Lay out every line of the material below as a Markdown table with the columns "No." and "Text", numbering each row and skipping blank lines. Leave the pictures out of the answer.

** start PROVIDED DATA **

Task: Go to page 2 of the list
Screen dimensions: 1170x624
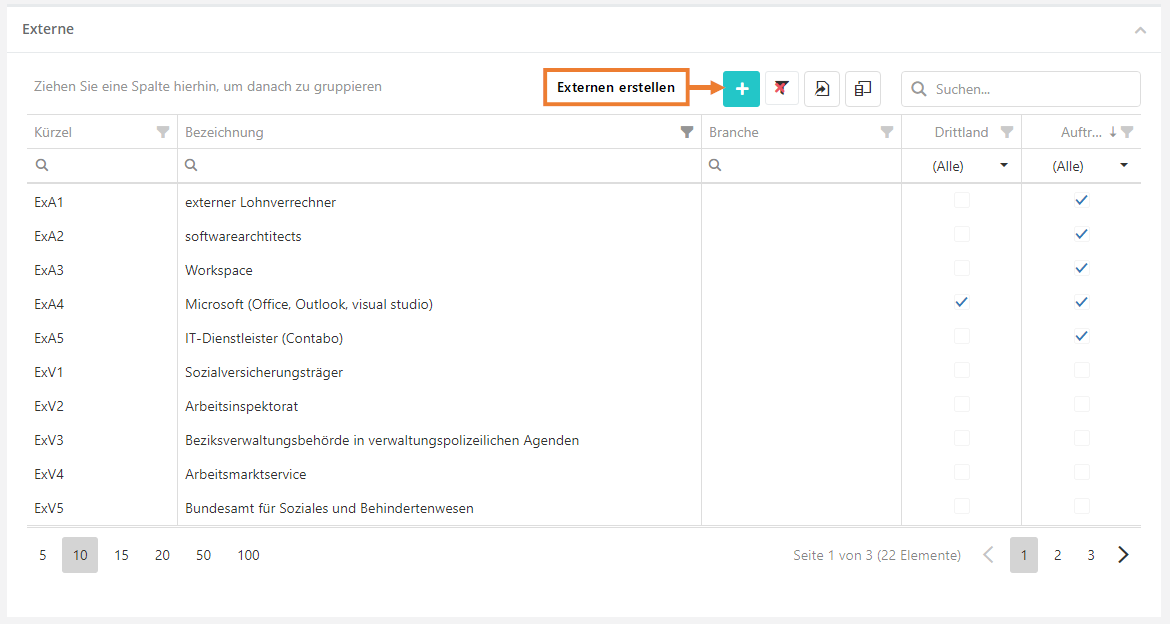Action: point(1057,555)
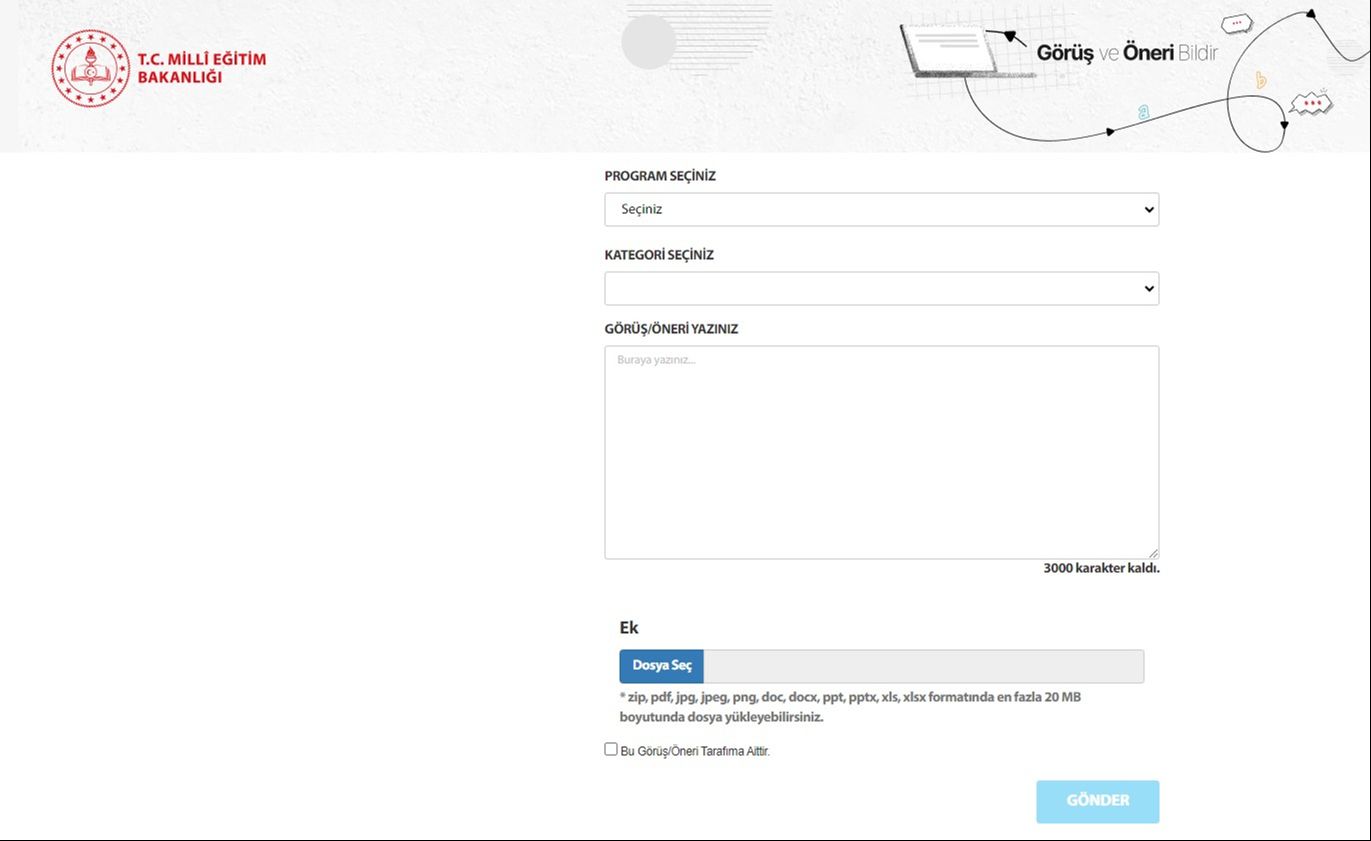Click the blue letter 'a' in banner
Viewport: 1371px width, 841px height.
click(1143, 113)
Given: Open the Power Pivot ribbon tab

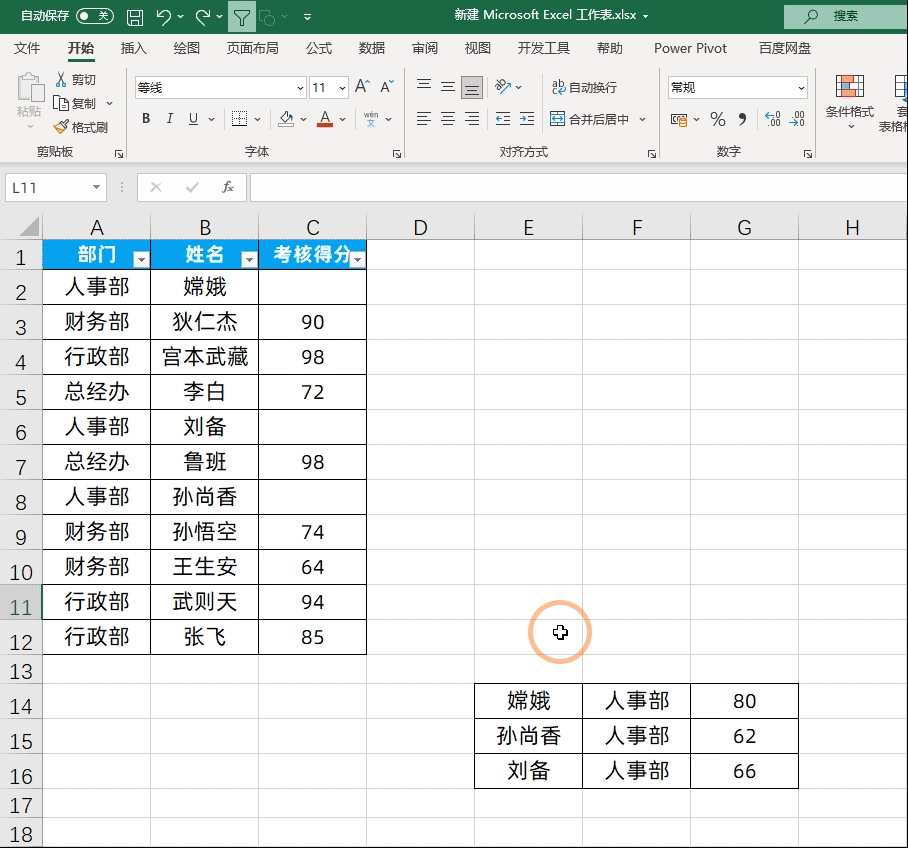Looking at the screenshot, I should [690, 47].
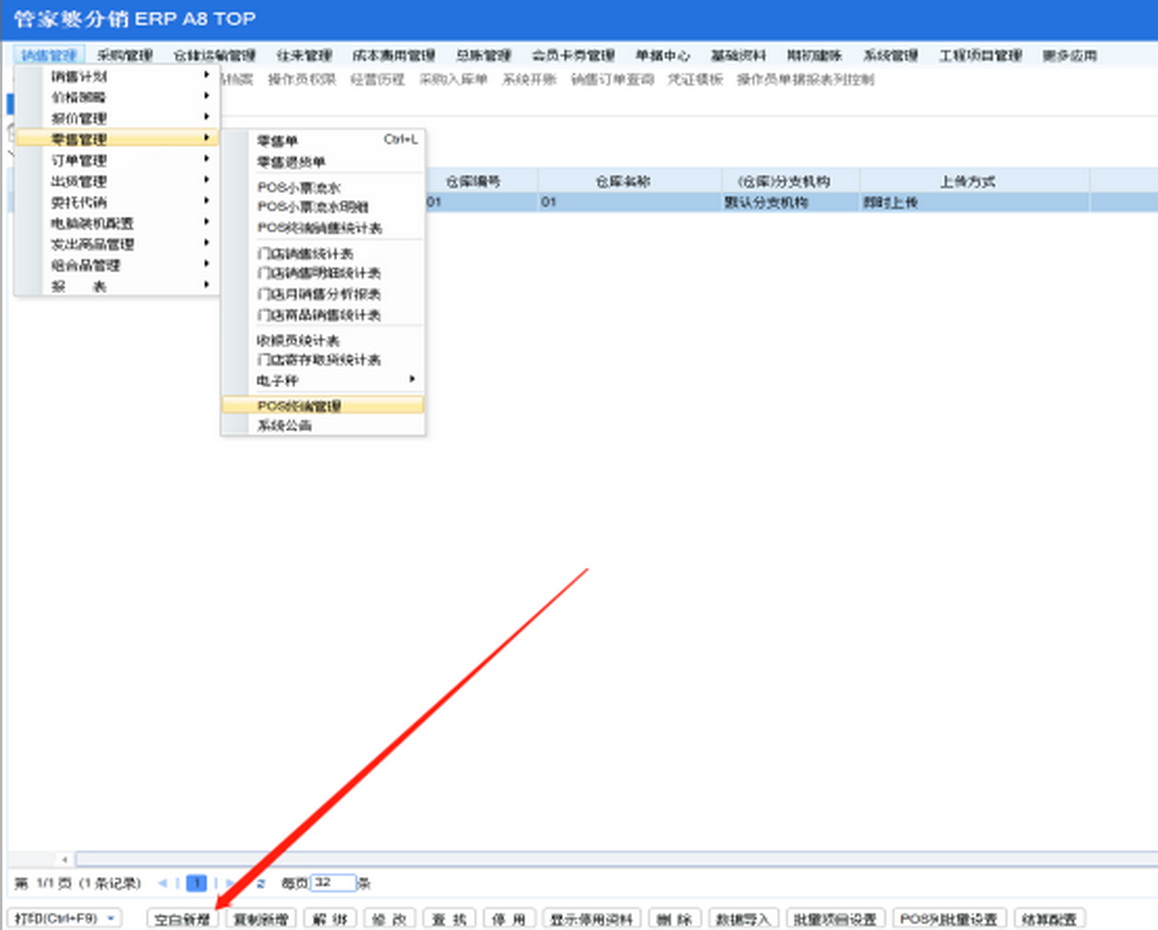The width and height of the screenshot is (1158, 930).
Task: Click the 每页 page size input field
Action: click(333, 883)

** end PROVIDED DATA **

OUTPUT OF THE TASK —
| No. | Text |
|---|---|
| 1 | Task: Go to page 2 of the list |
| 2 | Screen dimensions: 1170x624 |
| 3 | Action: point(1057,555) |
| 4 | Click the blue letter 'a' in banner |
| 5 | Viewport: 1371px width, 841px height. |
| 6 | click(1143, 113) |
| 7 | Given: Open the Power Pivot ribbon tab |
| 8 | Looking at the screenshot, I should [690, 47]. |
| 9 | The width and height of the screenshot is (1158, 930). |
| 10 | Task: Click the 每页 page size input field |
| 11 | Action: click(333, 883) |